Meditación

La batalla de la fe

Por Morris L. Venden
La batalla de la fe

“Así que la fe es por el oír, y el oír, por la Palabra de Dios". Rom. 10: 17.

“Si usted libra la batalla de la fe con todas sus fuerzas, vencerá” (Testimonies, tomo 5, pág. 513). ¿En qué consiste la batalla de la fe? Pablo habla en cuanto a ella: “Pelea la buena batalla de la fe, echa mano de la vida eterna” (1 Tim. 6: 12).

Si usted libra la batalla de la fe con todas sus energías, no le quedarán fuerzas para ninguna otra cosa.

Si es verdad que “todo fracaso de los hijos de Dios se debe a la falta de fe” (Patriarcas y Profetas, pág. 712), entonces, ¿dónde debiéramos concentrar nuestro esfuerzo y nuestra atención? Aunque parezca extraño, no en la fe misma, sino en el objeto de la fe, en la fuente de la fe, es a saber, en Jesús. Esa es la razón por la cual es tan importante que dediquemos tiempo cada día para conocer a Jesús.
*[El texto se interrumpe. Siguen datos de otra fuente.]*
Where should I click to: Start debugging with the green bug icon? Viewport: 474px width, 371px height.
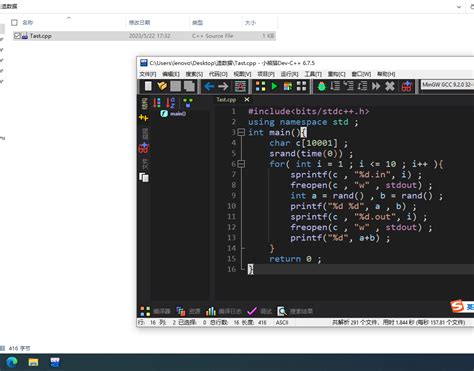[x=321, y=86]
“Sin momentos de comunicación, de comunión, no habrá fe ni confianza. La mejor definición de fe es confianza en Dios". (Obreros Evangélicos, pág. 273.) No se puede desarrollar confianza en alguien sin dedicar tiempo a estar junto a esa persona. Nadie puede familiarizarse con otro sin emplear tiempo para comunicarse con él.

Las relaciones sociales no se pueden sostener sin comunicación, así como tampoco podemos vivir físicamente sin alimento. Mi padre solía contar la historia de un hombre que acostumbró a su caballo a vivir sin comer. Le resultaba más económico de esa manera. Pero, por desgracia, justamente cuando el equino había aprendido a vivir sin comer, se murió.

Si dejo de alimentarme, podré sobrevivir por cierto tiempo recurriendo a lo que había comido antes. Podré vivir algunos días más echando mano del tejido adiposo almacenado en mi organismo. Pero tarde o temprano desfalleceré, y entonces vendrá mi fin.

Una persona que se inicia en la vida cristiana y nace a la vida espiritual, puede subsistir por un corto lapso sin dedicar tiempo a alimentar el alma; pero tarde o temprano su vida espiritual se extinguirá. Sólo mediante una alimentación permanente basada en el Pan de Vida y en el consumo del Agua de la Vida, nuestra vida espiritual podrá ser fuerte y saludable.

Morris L. Venden (1932–2013), pastor y escritor, formado en Teología en Pacific Union College.